Vaccines are the only way out of this pandemic. This doesn’t mean that I can’t be empathetic towards my grandmother’s unwillingness to inoculate herself against the virus. I understand that part of her concern is rooted in Western medicine’s track record on the continent and the other part in the fear that she’ll only likely receive a left-over jab after every rich country’s last citizen is vaccinated first. It does get old, always being the last one at the table to be served (especially when you’re projected to be served a couple of years after everyone else).

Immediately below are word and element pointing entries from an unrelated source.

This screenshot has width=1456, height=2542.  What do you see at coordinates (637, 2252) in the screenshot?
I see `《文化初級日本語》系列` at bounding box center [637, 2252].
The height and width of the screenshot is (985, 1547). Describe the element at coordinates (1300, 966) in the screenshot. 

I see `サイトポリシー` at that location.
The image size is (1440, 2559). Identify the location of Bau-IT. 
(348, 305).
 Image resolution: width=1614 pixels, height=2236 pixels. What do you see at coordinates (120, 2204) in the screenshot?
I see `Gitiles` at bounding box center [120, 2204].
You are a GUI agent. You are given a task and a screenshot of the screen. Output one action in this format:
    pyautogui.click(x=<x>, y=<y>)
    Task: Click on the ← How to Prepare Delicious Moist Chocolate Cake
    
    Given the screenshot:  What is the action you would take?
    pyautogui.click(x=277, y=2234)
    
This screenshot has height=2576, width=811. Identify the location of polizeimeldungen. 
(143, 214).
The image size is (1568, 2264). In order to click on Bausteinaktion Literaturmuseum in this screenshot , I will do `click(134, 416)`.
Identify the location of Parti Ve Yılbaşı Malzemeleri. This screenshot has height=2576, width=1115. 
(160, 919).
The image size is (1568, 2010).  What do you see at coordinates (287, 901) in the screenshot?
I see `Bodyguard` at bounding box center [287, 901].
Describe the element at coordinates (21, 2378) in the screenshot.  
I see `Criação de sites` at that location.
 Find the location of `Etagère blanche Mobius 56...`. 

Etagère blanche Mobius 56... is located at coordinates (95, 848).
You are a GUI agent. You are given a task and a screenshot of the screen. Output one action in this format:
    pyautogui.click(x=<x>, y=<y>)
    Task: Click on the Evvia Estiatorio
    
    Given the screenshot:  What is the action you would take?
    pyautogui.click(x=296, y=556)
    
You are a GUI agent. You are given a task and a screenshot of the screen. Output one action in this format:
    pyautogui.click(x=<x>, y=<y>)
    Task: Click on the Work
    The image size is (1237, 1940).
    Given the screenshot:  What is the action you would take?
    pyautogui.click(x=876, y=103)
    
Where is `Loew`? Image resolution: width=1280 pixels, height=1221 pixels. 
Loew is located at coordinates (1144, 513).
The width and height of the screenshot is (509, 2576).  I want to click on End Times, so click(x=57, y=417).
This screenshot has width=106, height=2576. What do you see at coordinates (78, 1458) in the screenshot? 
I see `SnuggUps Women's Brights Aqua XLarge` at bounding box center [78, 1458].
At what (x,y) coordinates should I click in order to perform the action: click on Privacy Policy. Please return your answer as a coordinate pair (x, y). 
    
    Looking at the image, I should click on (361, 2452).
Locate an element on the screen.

Nobody eats unless everyone eats?
I’ll return to vaccine nationalism and its implications. The WHO’s global vaccination campaign, COVAX, risks failure. It turns out that leftovers from the UK aren’t enough to vaccinate the most vulnerable of low-income countries. While ‘39 million vaccine doses had been given in 49 richer states’, the WHO’s Dr Tedros relays how ‘one poor nation had only 25 doses’. He reiterates that we are on the ‘brink of a catastrophic moral failure’ because of these institutional lapses. What’s worse? Hoarding by wealthier countries will eventually reveal itself to be self-defeating: with the virus rampant in other countries, it threatens more ‘escape mutations’ that could render previous vaccination efforts useless. Without ‘full commitment’ to the scheme, we all remain vulnerable. As Western countries gear themselves up for returning to normal, other countries are simultaneously dealing with the worst waves of the virus yet. Global citizenship only works when the immediate benefactors aren’t the poor, and vaccine nationalism is on track to cost absolutely everyone, not least developing countries, where needless deaths will happen before we can even begin to think of the light at the end of the tunnel.